#### Work instruction:
Look through the records below, and copy out every line that holds the string "computer".

(Collected data entries)
=-=-=

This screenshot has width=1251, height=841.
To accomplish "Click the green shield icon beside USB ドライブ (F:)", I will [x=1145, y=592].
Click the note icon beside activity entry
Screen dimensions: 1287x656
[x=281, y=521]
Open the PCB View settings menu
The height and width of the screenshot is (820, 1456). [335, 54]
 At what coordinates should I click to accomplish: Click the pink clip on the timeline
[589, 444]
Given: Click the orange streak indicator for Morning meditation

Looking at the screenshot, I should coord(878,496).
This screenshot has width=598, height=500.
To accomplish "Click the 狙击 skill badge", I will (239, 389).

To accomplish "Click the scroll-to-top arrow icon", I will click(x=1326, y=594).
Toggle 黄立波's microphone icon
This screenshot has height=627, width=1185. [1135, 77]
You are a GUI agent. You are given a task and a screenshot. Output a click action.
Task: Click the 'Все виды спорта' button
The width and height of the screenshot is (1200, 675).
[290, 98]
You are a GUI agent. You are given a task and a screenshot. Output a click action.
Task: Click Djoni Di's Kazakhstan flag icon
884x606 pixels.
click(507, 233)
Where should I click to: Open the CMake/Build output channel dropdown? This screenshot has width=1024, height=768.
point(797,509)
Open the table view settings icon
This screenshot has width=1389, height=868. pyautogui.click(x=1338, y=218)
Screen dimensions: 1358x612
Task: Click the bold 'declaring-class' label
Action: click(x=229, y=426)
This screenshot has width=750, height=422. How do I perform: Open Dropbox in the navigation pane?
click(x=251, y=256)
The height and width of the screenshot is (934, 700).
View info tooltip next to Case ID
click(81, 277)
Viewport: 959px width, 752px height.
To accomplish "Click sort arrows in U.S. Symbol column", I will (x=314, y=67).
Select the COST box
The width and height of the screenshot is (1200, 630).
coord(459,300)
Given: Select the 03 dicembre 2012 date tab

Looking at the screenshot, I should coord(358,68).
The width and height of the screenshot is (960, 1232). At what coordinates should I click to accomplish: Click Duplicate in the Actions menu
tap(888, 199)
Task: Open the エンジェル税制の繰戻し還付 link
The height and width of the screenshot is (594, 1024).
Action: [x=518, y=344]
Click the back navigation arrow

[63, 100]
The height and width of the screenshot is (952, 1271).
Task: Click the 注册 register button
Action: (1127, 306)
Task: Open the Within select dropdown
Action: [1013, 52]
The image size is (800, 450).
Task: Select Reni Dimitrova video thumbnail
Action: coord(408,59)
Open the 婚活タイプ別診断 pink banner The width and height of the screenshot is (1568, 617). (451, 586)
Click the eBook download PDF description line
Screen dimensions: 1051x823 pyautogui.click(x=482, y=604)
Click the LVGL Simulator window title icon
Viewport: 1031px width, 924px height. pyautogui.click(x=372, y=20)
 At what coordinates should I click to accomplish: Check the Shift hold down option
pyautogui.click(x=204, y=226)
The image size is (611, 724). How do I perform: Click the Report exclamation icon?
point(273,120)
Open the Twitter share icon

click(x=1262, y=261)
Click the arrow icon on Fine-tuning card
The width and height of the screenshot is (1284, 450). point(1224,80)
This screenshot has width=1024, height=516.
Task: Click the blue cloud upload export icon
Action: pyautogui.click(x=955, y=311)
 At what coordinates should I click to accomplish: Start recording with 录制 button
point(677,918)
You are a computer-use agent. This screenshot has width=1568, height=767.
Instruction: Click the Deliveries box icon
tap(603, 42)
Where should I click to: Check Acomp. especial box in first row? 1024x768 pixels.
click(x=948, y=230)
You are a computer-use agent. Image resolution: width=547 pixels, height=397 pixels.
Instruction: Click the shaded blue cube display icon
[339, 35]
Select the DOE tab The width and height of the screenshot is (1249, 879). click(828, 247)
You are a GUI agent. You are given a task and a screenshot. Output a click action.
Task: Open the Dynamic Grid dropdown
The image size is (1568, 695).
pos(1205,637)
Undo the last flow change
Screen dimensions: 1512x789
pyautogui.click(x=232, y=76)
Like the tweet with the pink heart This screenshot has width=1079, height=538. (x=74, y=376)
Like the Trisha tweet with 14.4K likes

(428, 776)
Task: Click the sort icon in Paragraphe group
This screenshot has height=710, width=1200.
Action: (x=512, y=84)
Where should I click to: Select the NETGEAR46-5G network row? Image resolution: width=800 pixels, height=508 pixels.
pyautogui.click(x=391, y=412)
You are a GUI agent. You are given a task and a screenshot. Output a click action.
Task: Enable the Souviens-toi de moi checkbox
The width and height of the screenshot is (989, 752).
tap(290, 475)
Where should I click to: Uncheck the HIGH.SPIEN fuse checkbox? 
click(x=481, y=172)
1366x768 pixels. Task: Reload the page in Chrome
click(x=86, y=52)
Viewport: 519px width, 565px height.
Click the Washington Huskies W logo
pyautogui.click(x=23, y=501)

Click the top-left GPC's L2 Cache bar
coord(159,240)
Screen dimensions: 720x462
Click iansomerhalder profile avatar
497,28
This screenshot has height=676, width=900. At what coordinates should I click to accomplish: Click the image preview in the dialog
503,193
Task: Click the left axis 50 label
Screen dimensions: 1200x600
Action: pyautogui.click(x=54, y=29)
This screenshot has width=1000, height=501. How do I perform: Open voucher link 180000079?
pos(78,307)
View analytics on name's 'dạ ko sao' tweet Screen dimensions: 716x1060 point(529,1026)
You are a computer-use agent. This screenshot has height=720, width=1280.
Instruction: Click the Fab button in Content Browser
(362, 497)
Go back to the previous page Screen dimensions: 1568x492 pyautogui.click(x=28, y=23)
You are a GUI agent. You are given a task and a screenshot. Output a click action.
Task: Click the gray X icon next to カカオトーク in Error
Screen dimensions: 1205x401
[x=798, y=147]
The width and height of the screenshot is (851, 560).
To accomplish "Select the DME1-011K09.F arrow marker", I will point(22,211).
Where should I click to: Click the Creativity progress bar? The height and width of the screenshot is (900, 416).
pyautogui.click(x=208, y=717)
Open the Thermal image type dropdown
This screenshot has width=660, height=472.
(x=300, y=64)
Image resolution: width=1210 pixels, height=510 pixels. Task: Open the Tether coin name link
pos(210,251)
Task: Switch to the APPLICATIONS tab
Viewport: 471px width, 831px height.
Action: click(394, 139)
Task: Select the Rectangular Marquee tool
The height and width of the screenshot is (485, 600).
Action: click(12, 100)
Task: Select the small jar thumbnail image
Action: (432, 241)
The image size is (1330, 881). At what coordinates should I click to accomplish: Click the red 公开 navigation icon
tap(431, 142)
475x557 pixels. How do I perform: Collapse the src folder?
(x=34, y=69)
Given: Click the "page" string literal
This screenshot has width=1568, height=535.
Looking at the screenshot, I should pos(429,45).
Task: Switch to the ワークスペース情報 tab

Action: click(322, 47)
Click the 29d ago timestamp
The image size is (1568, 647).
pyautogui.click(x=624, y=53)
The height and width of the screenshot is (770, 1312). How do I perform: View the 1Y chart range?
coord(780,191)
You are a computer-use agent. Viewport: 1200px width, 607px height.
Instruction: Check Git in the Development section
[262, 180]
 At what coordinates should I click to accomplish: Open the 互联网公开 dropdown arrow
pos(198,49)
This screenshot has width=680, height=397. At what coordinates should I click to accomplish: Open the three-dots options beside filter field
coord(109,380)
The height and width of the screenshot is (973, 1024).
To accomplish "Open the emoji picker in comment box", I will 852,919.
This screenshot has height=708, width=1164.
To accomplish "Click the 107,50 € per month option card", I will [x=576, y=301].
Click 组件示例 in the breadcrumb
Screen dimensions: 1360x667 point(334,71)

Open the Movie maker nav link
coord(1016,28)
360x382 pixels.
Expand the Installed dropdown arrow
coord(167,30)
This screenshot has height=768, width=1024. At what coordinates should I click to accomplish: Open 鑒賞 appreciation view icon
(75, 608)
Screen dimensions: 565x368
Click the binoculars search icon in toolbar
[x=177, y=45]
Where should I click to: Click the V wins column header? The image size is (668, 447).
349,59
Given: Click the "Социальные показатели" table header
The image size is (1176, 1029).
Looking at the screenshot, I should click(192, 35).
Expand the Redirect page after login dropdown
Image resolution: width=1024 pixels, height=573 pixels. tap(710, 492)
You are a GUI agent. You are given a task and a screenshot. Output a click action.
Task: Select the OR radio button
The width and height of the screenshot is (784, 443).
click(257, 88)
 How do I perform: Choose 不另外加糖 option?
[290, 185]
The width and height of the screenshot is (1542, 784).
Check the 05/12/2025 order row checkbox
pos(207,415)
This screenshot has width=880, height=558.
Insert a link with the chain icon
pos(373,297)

=-=-=

#### Solution to this task:
You are a computer-use agent. This screenshot has width=1568, height=767.
You are a computer-use agent. Image resolution: width=547 pixels, height=397 pixels.
You are a computer-use agent. This screenshot has height=720, width=1280.
You are a computer-use agent. Viewport: 1200px width, 607px height.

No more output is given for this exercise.